Revision as of 23:41, 29 December 2022

Problem

Triangle $ABC$ is equilateral with side length $6$. Suppose that $O$ is the center of the inscribed circle of this triangle. What is the area of the circle passing through $A$, $O$, and $C$?

$\textbf{(A)} \: 9\pi \qquad\textbf{(B)} \: 12\pi \qquad\textbf{(C)} \: 18\pi \qquad\textbf{(D)} \: 24\pi \qquad\textbf{(E)} \: 27\pi$

Solution 1 (Cosine Rule)

Construct the circle that passes through $A$, $O$, and $C$, centered at $X$.

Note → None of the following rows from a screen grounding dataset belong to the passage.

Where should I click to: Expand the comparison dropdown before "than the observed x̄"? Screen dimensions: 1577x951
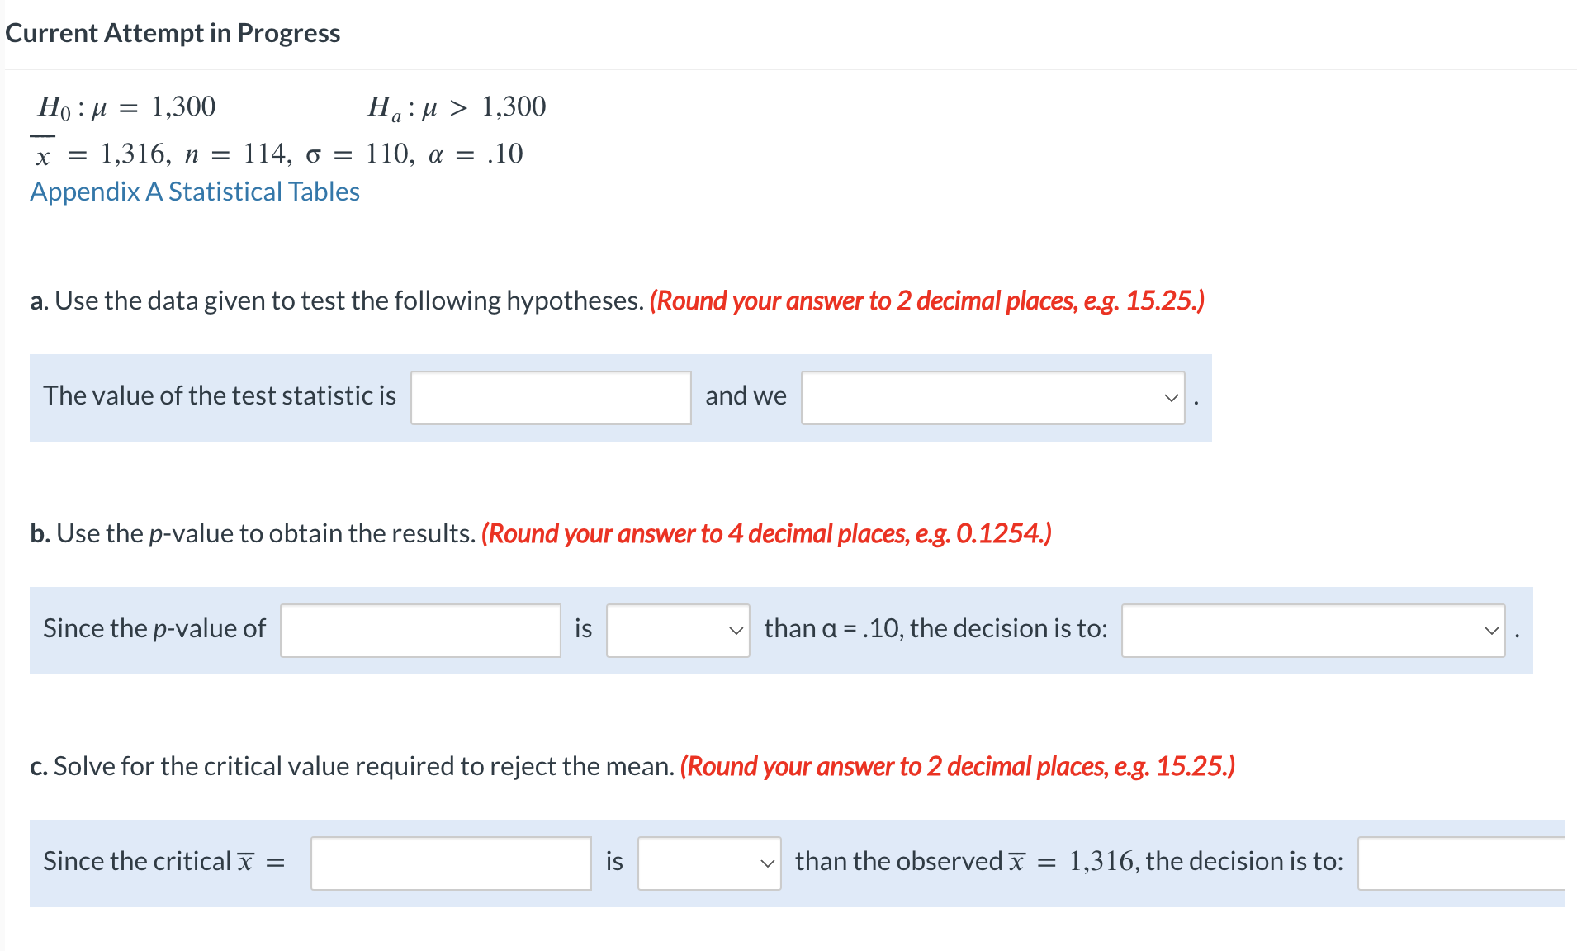tap(708, 863)
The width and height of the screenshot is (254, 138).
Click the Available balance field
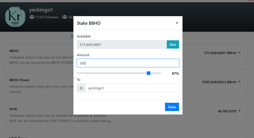122,45
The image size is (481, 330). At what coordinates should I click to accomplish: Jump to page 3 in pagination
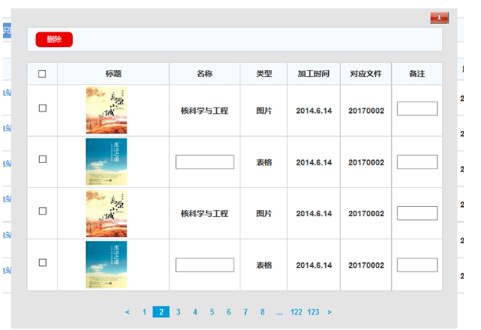(x=178, y=312)
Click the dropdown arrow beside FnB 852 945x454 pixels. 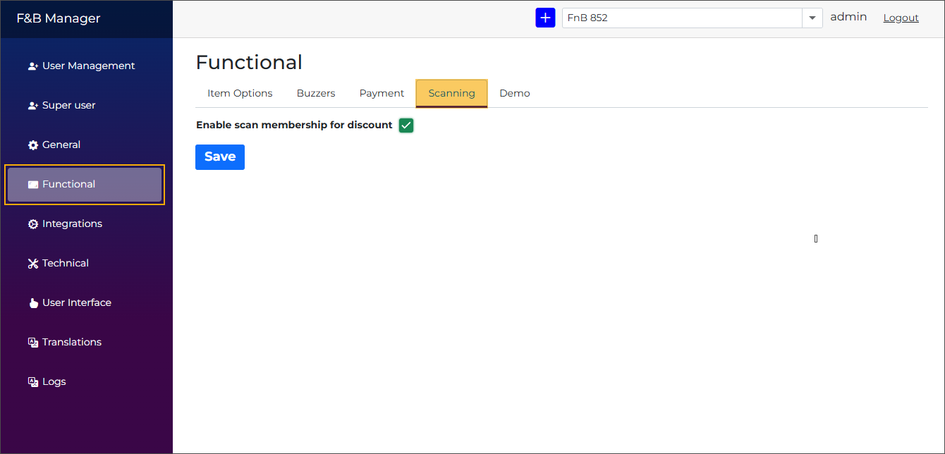point(812,18)
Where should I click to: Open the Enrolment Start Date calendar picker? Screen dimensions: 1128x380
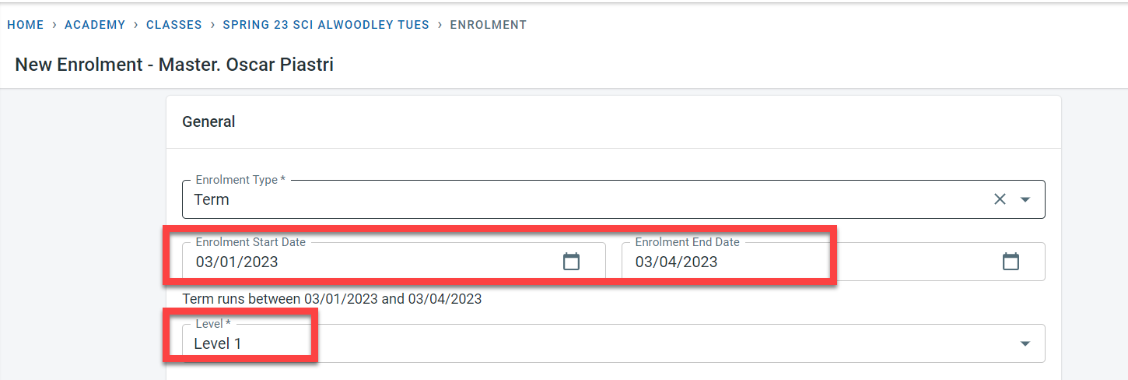pos(571,262)
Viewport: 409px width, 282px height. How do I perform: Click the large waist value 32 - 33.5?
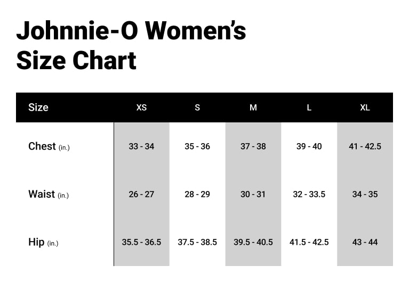coord(309,194)
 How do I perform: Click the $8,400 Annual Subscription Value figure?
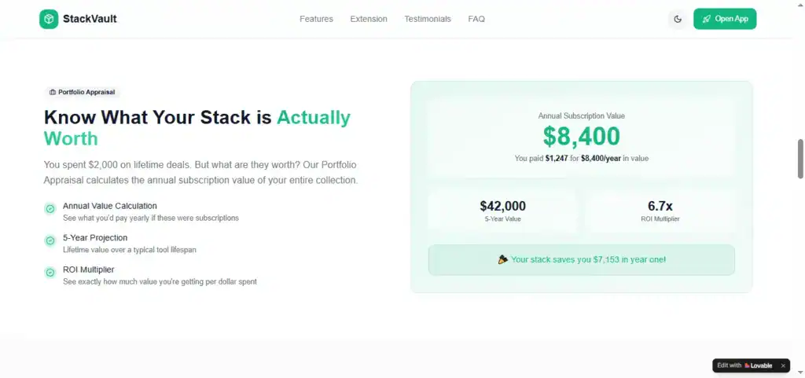581,137
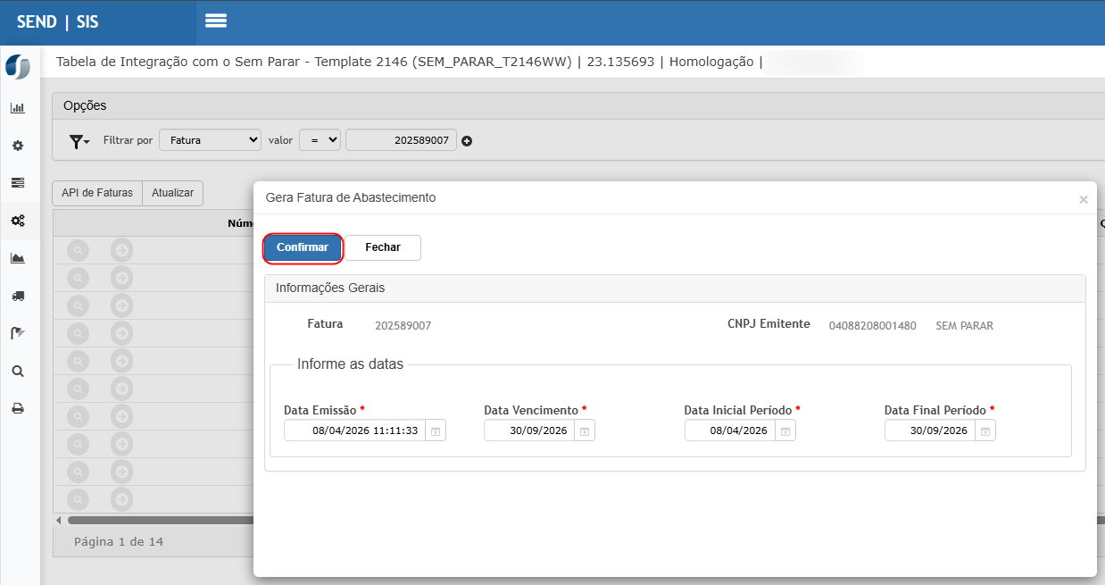The height and width of the screenshot is (585, 1105).
Task: Click the area chart sidebar icon
Action: tap(18, 258)
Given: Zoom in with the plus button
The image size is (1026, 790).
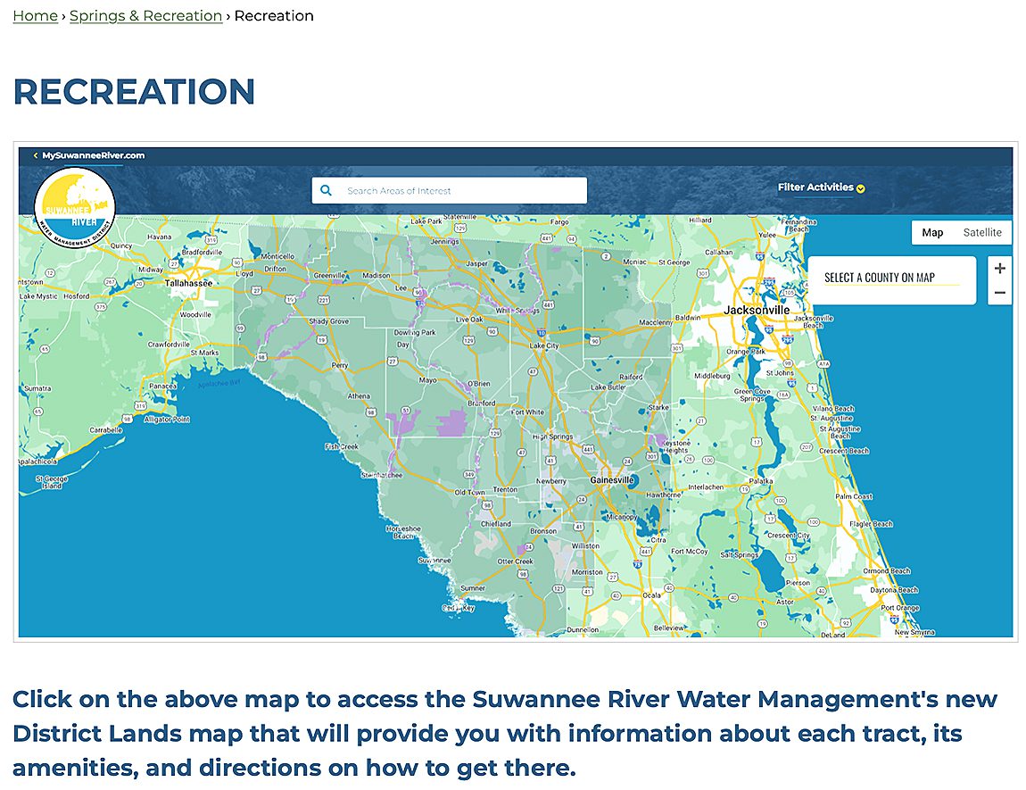Looking at the screenshot, I should click(1000, 269).
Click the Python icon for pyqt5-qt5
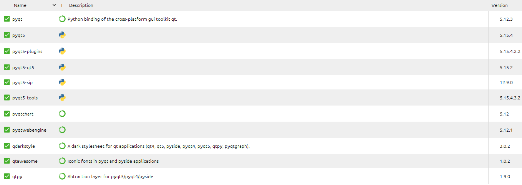Image resolution: width=522 pixels, height=185 pixels. pos(62,67)
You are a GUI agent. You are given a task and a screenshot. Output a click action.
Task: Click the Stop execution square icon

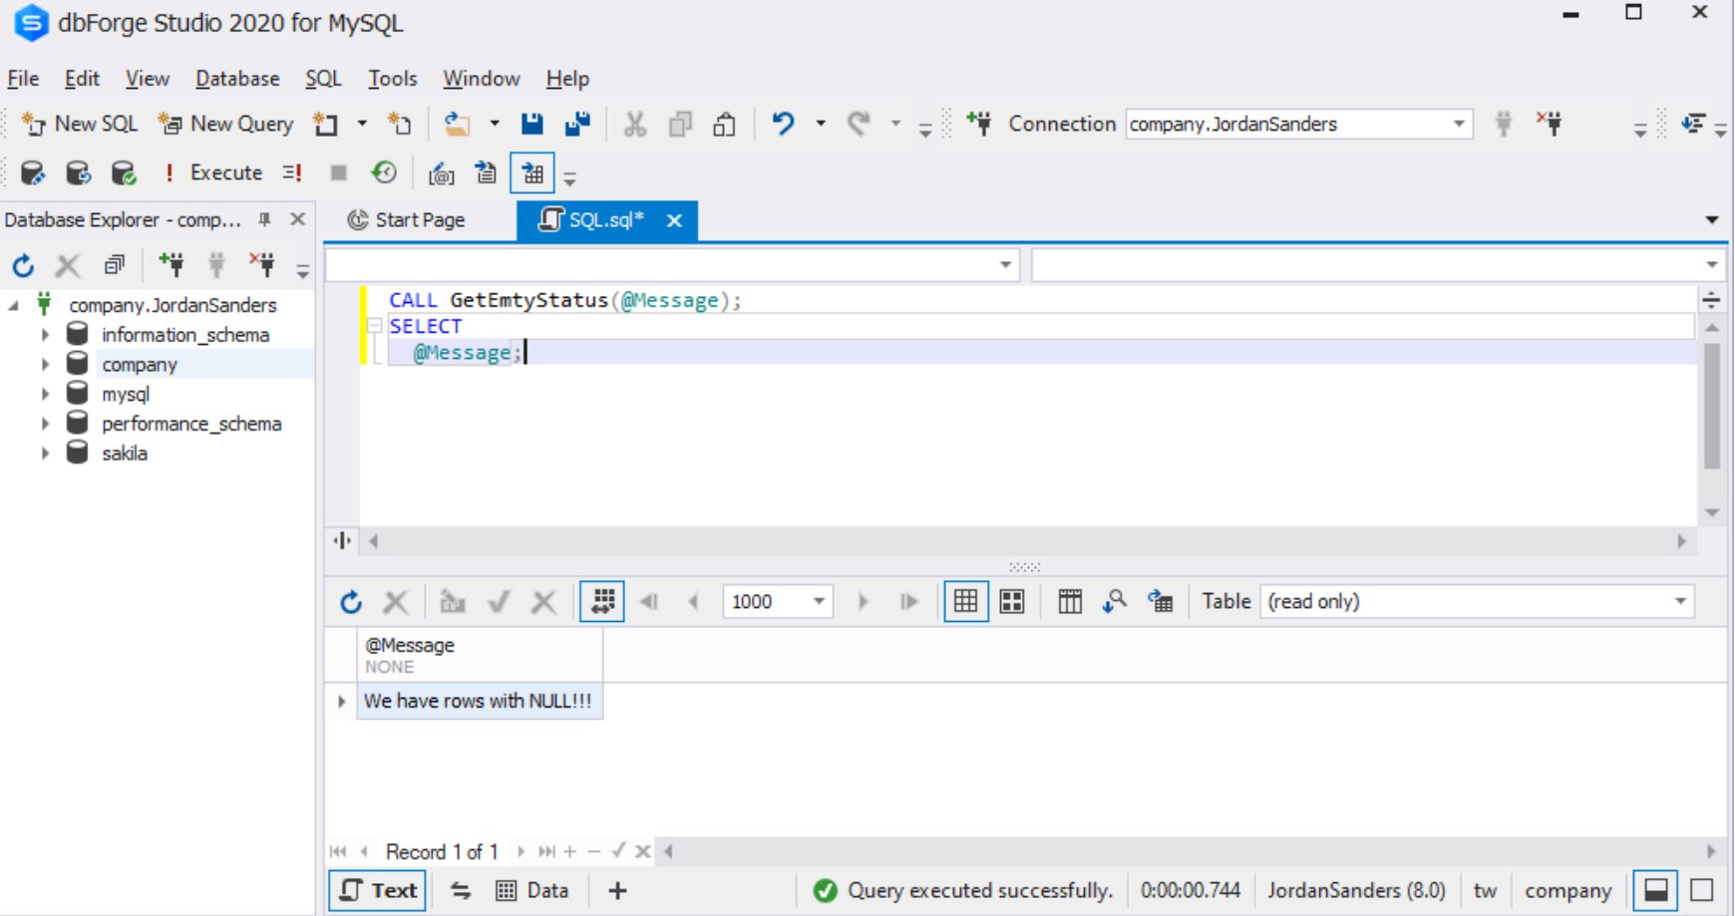pyautogui.click(x=337, y=172)
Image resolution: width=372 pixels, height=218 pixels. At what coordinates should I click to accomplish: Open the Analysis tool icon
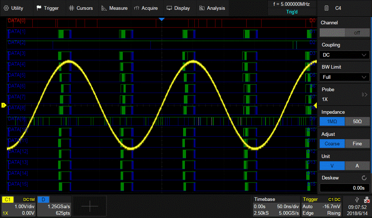tap(202, 8)
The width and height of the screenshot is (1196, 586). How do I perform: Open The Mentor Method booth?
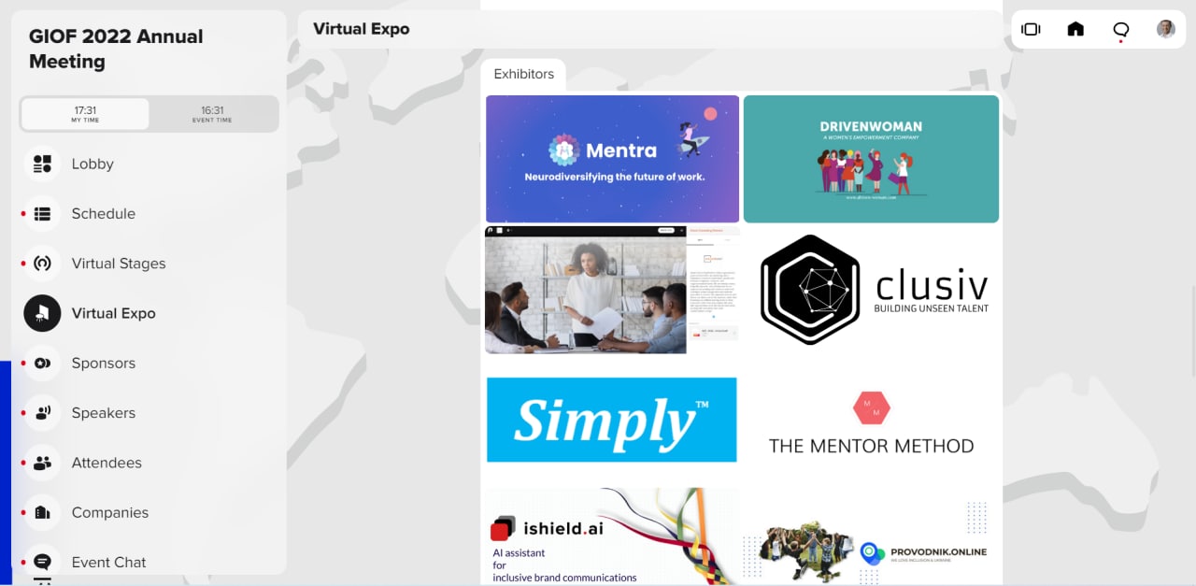coord(871,421)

Also notice that $\overline{OA}$ and $\overline{OC}$ are the angle bisectors of angle $\angle BAC$ and $\angle BCA$ respectively. We then deduce $\angle AOC=120^\circ$.

Consider another point $M$ on Circle $X$ opposite to point $O$.

As $AOCM$ is an inscribed quadrilateral of Circle $X$, $\angle AMC=180^\circ-120^\circ=60^\circ$.

Afterward, deduce that $\angle AXC=2·\angle AMC=120^\circ$.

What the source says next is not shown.